Collaborative filterung incorporates crowd knowledge to give recommendations for certain items. Say we want to recommend how much a user will like an item, we then will calculate the score using the recommendations of other users for this certain item. We can distinguish between two different ways of a cold start problem now. First, if there is a new item that has not been rated yet, we cannot give any recommendation. Also, when there is a new user, we cannot calculate a similarity to any other user.

Possible approaches to solving the cold start problem? ‍⭐️🚀

• Content-based filtering incorporates features about items to calculate a similarity between them. In this way, we can recommend items that have a high similarity to items that a user liked already.

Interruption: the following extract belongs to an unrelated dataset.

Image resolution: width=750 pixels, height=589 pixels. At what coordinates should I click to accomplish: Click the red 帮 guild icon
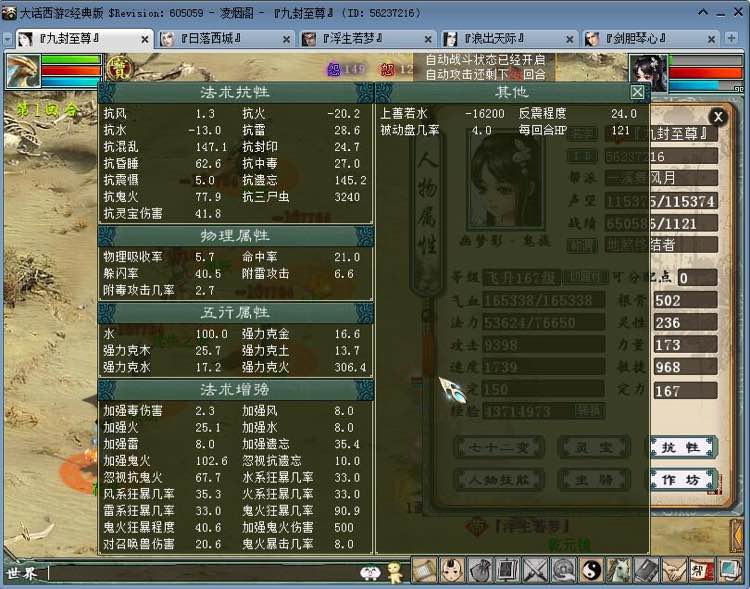pyautogui.click(x=702, y=571)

In this way, we are not dependant on the ratings of other users for a given item anymore and solve the cold start problem for new items.
• Demographic filtering incorporates user profiles to calculate a similarity between them and solves the cold start problem for new users.

Time series

What is a time series? 👶

A time series is a set of observations ordered in time usually collected at regular intervals.

How is time series different from the usual regression problem? 👶

The principle behind causal forecasting is that the value that has to be predicted is dependant on the input features (causal factors). In time series forecasting, the to be predicted value is expected to follow a certain pattern over time.

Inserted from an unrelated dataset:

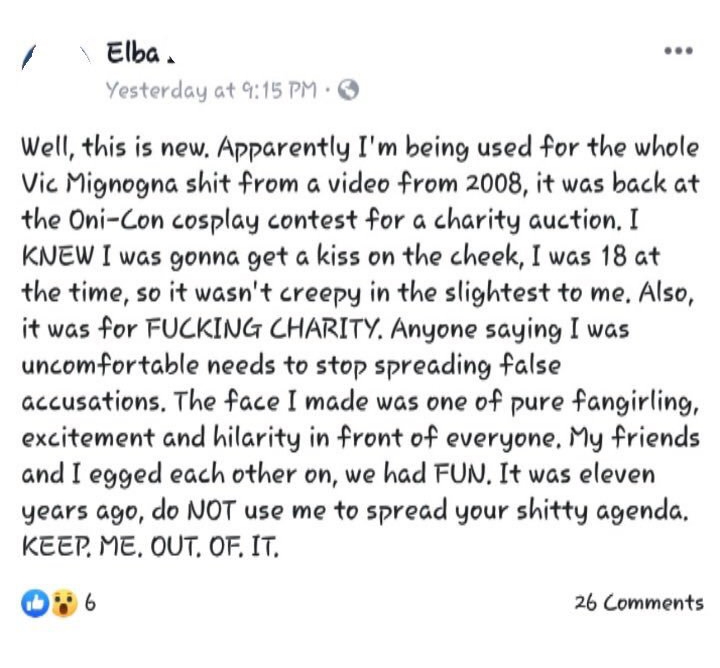Click the public globe privacy icon
This screenshot has width=720, height=668.
click(348, 90)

Which models do you know for solving time series problems? ‍⭐️

• Simple Exponential Smoothing: approximate the time series with an exponentional function
• Trend-Corrected Exponential Smoothing (Holt‘s Method): exponential smoothing that also models the trend
• Trend- and Seasonality-Corrected Exponential Smoothing (Holt-Winter‘s Method): exponential smoothing that also models trend and seasonality
• Time Series Decomposition: decomposed a time series into the four components trend, seasonal variation, cycling varation and irregular component
• Autoregressive models: similar to multiple linear regression, except that the dependent variable y_t depends on its own previous values rather than other independent variables.
• Deep learning approaches (RNN, LSTM, etc.)

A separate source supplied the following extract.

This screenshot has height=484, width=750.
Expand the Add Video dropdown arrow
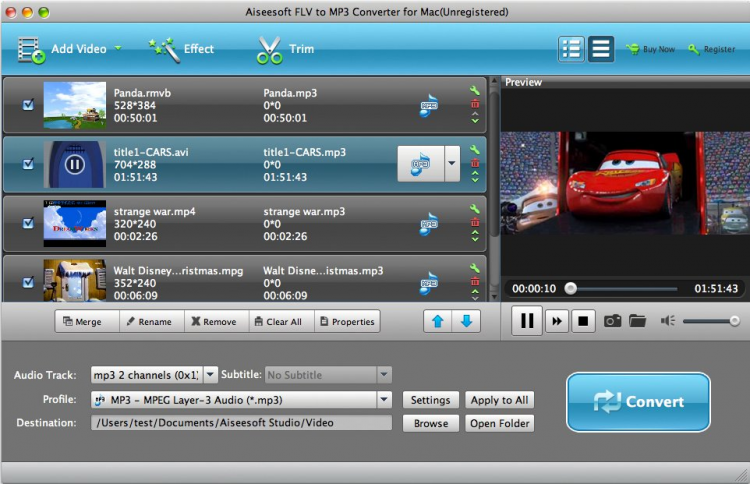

If there’s a trend in our series, how we can remove it? And why would we want to do it? ‍⭐️

We can explicitly model the trend (and/or seasonality) with approaches such as Holt's Method or Holt-Winter's Method. We want to explicitly model the trend to reach the stationarity property for the data. Many time series approaches require stationarity. Without stationarity,the interpretation of the results of these analyses is problematic [Manuca, Radu & Savit, Robert. (1996). Stationarity and nonstationarity in time series analysis. Physica D: Nonlinear Phenomena. 99. 134-161. 10.1016/S0167-2789(96)00139-X. ].

You have a series with only one variable “y” measured at time t. How do predict “y” at time t+1? Which approaches would you use? ‍⭐️

We want to look at the correlation between different observations of y. This measure of correlation is called autocorrelation. Autoregressive models are multiple regression models where the time-lag series of the original time series are treated like multiple independent variables.

You have a series with a variable “y” and a set of features. How do you predict “y” at t+1? Which approaches would you use? ‍⭐️

Given the assumption that the set of features gives a meaningful causation to y, a causal forecasting approach such as linear regression or multiple nonlinear regression might be useful. In case there is a lot of data and the explanability of the results is not a high priority, we can also consider deep learning approaches.

What are the problems with using trees for solving time series problems? ‍⭐️

Random Forest models are not able to extrapolate time series data and understand increasing/decreasing trends. It will provide us with average data points if the validation data has values greater than the training data points.